28.04.2020 19:46, Vladimir Sementsov-Ogievskiy wrote:
28.04.2020 19:18, Eric Blake wrote:
On 4/28/20 10:13 AM, Vladimir Sementsov-Ogievskiy wrote:
Hm. I could imagine that there are formats that have non-zero holes
(e.g. 0xff or just garbage). It would be a bit wrong for them to return
ZERO or DATA then.
But OTOH we don’t care about such cases, do we? We need to know whether
ranges are zero, data, or unallocated. If they aren’t zero, we only
care about whether reading from it will return data from this layer or not.
So I suppose that anything that doesn’t support backing files (or
filtered children) should always return ZERO and/or DATA.
I'm not sure I agree with the notion that everything should be
BDRV_BLOCK_ALLOCATED at the lowest layer. It's not what it means today
at least. If we want to change this, we will have to check all callers
of bdrv_is_allocated() and friends who might use this to find holes in
the file.
Yes. Because they are doing incorrect (or at least undocumented and unreliable)
thing.
Here's some previous mails discussing the same question about what block_status
should actually mean. At the time, I was so scared of the prospect of
something breaking if I changed things that I ended up keeping status quo, so
here we are revisiting the topic several years later, still asking the same
questions.
https://lists.gnu.org/archive/html/qemu-devel/2017-12/msg00069.html
https://lists.gnu.org/archive/html/qemu-devel/2018-02/msg03757.html
Basically, the way bdrv_is_allocated() works today is that we assume an
implicit zeroed backing layer even for block drivers that don't support
backing files.
But read doesn't work so: it will read data from the bottom layer, not from
this implicit zeroed backing layer.
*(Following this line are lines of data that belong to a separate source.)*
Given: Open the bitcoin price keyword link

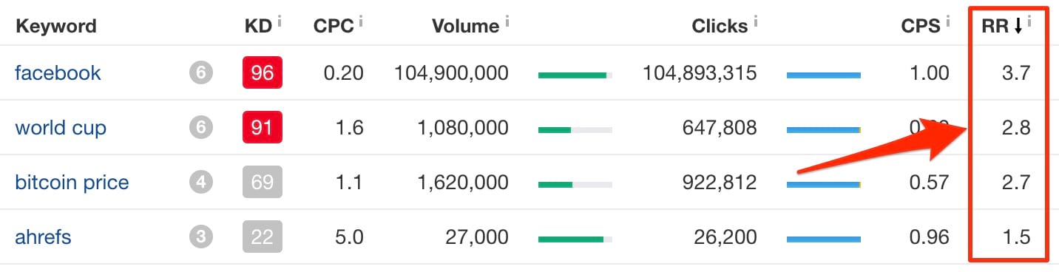Looking at the screenshot, I should [x=72, y=183].
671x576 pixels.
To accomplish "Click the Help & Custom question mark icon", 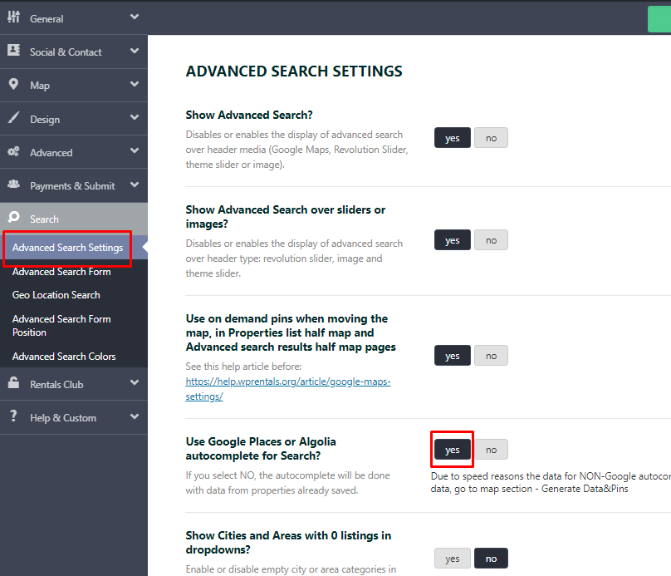I will [13, 417].
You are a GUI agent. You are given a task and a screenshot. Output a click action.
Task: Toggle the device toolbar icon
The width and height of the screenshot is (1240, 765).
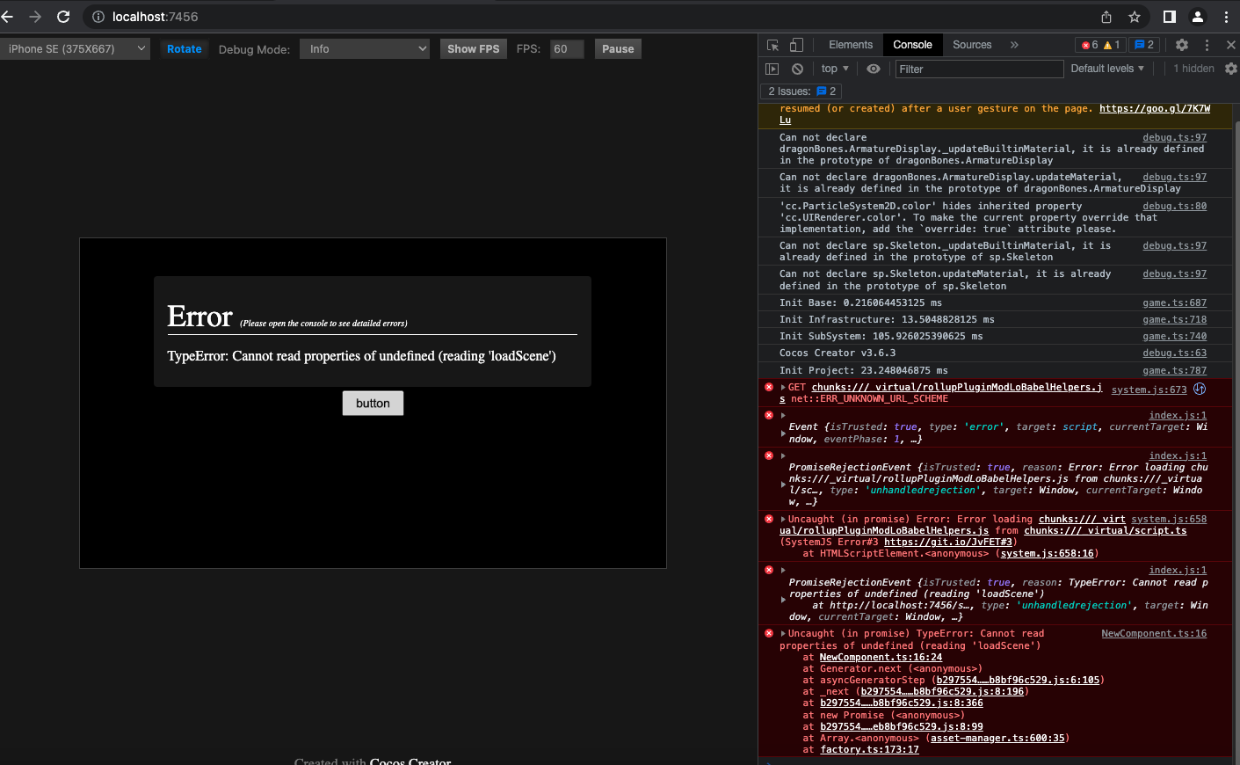coord(796,45)
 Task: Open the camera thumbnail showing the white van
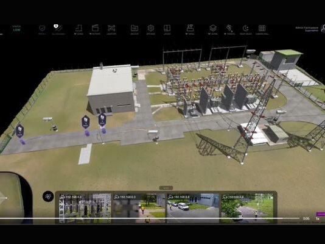[x=193, y=208]
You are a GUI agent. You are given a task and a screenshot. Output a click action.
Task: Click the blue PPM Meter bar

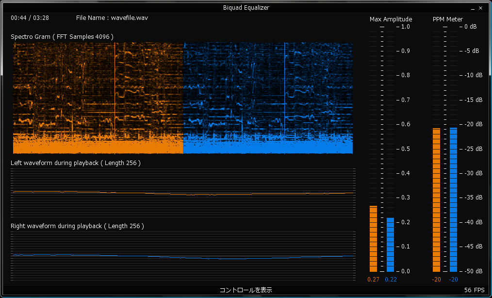453,199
And it is inconsistent. On read data
comes exactly from this layer, not from its implicit backing. So it should
return BDRV_BLOCK_ALLOCATED, accordingly to its definition..
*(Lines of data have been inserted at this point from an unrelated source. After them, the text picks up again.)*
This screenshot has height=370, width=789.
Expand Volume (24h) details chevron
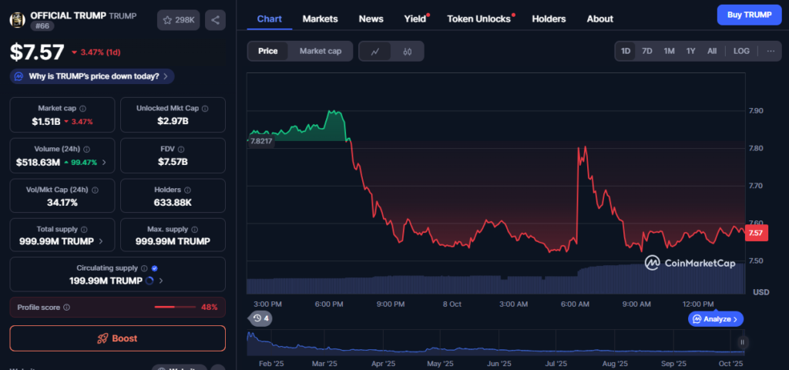(x=104, y=163)
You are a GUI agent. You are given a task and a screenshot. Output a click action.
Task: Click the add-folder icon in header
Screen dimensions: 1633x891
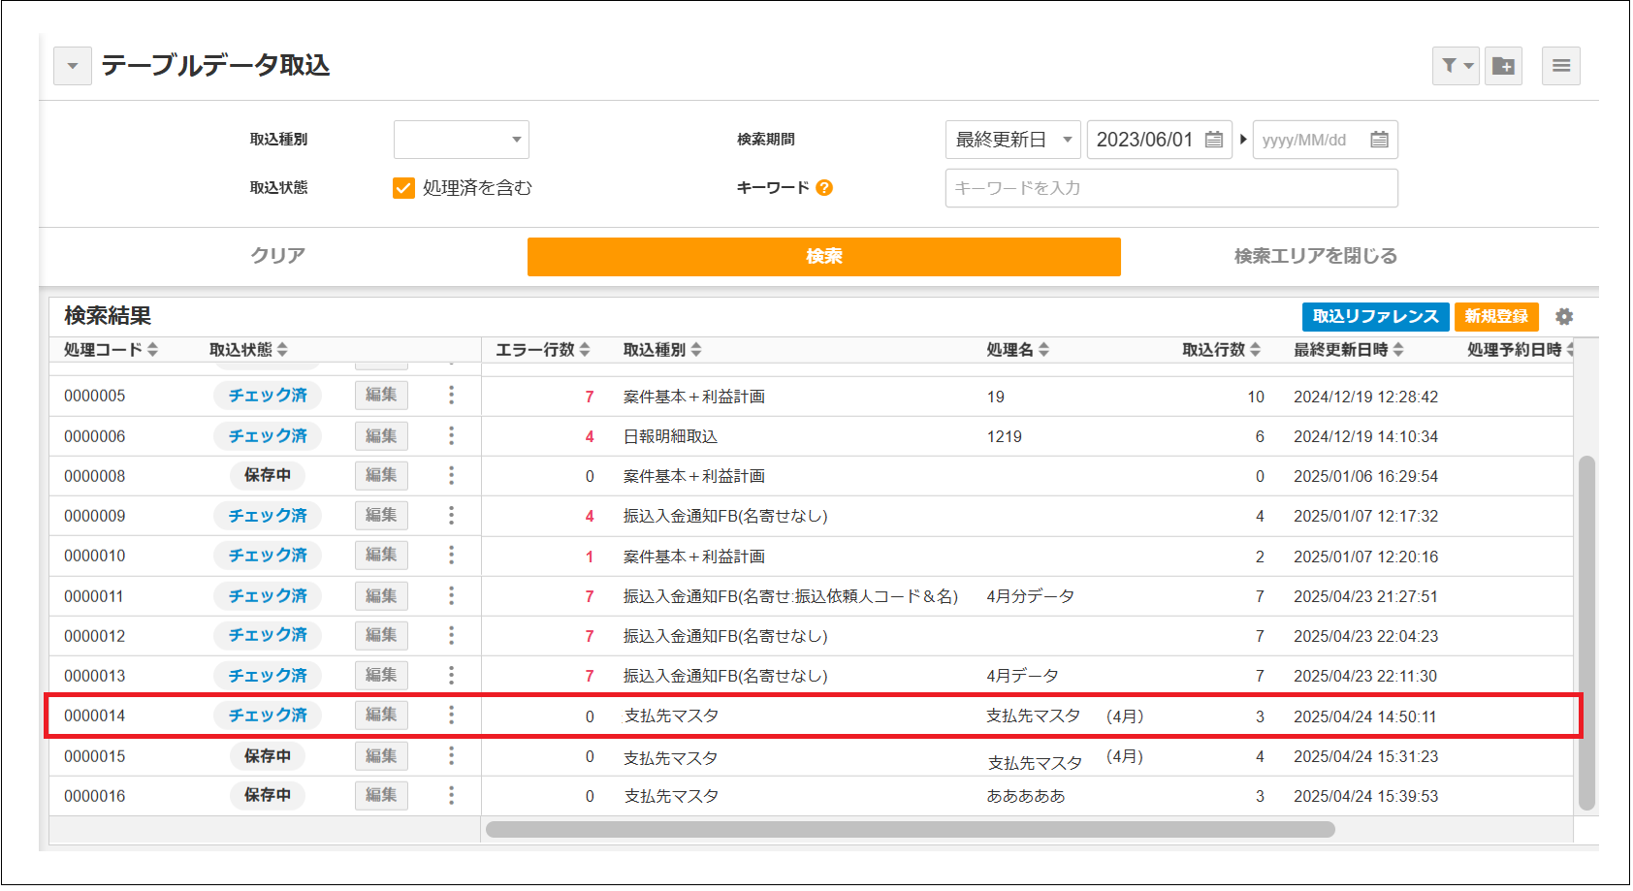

Or, we should at least document current behavior:
BDRV_BLOCK_ALLOCATED: the content of the block is determined by this
layer rather than any backing, set by block. Attention: it may not be set
for drivers without backing support, still data is of course read from
this layer. Note, that for such drivers BDRV_BLOCK_ALLOCATED may mean
allocation on fs level, which occupies real space on disk.. So, for such
drivers
ZERO | ALLOCATED means that, read as zero, data may be allocated on fs, or
(most probably) not,
don't look at ALLOCATED flag, as it is added by generic layer for another
logic,
not related to fs-allocation.
0 means that, most probably, data doesn't occupy space on fs, zero-status is
unknown (most probably non-zero)
That may be right in describing the current situation, but again, needs a GOOD
audit of what we are actually using it for, and whether it is what we really
WANT to be using it for. If we're going to audit/refactor the code, we might
as well get semantics that are actually useful, rather than painfully contorted
to documentation that happens to match our current contorted code.
Honest enough:) I'll try to make a table.
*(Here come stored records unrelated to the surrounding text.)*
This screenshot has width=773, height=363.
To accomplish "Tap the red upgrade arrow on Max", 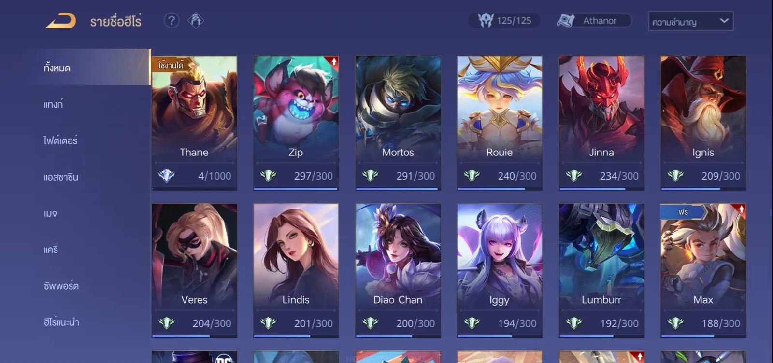I will pos(741,209).

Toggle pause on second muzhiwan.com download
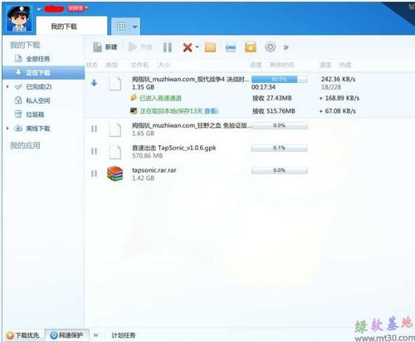(x=94, y=129)

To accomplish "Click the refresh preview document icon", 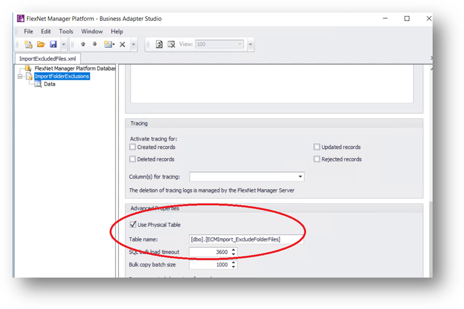I will point(159,45).
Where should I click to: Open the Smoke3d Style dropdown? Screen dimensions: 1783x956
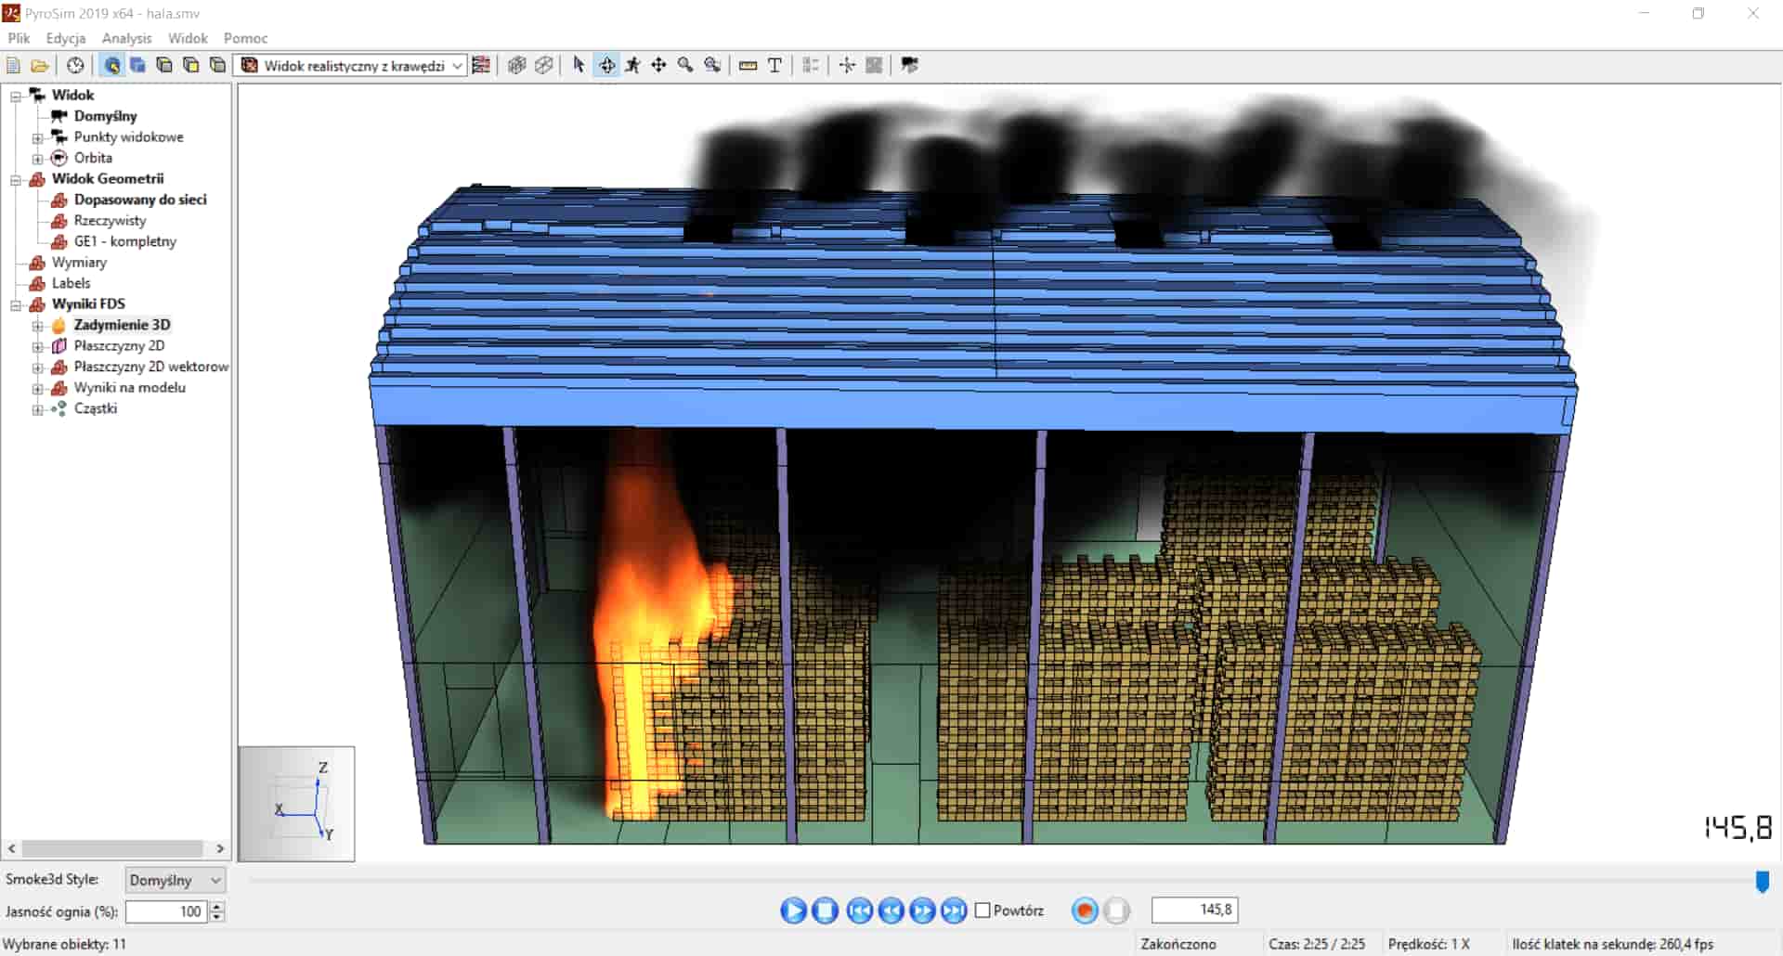click(175, 880)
I don't think that reporting fs-allocation status is a bad thing. But I'm sure
that it should be separated from backing-chain-allocated concept.
As a first step, I've don brief analysis of .bdrv_co_block_status of drivers
(attached)
--
Best regards,
Vladimir
= Filter functions =
mirror,commit,backup filters: bdrv_co_block_status_from_backing
blklogwrites,compress,COR,throttle: bdrv_co_block_status_from_file
return BDRV_BLOCK_RAW | BDRV_BLOCK_OFFSET_VALID
- semantics of BDRV_BLOCK_RAW is unclean, behavior is broken
blkdebug: blkdebug_co_block_status
- actually, uses bdrv_co_block_status_from_file,
after additional blkdebug-related things not influincing the result
= raw =
raw: raw_co_block_status
return BDRV_BLOCK_RAW | BDRV_BLOCK_OFFSET_VALID
- semantics of BDRV_BLOCK_RAW is unclean, behavior is broken
Summary: we need to fix BDRV_BLOCK_RAW-recursion semantics to not interfere
with block_status_above/is_allocated_above loops.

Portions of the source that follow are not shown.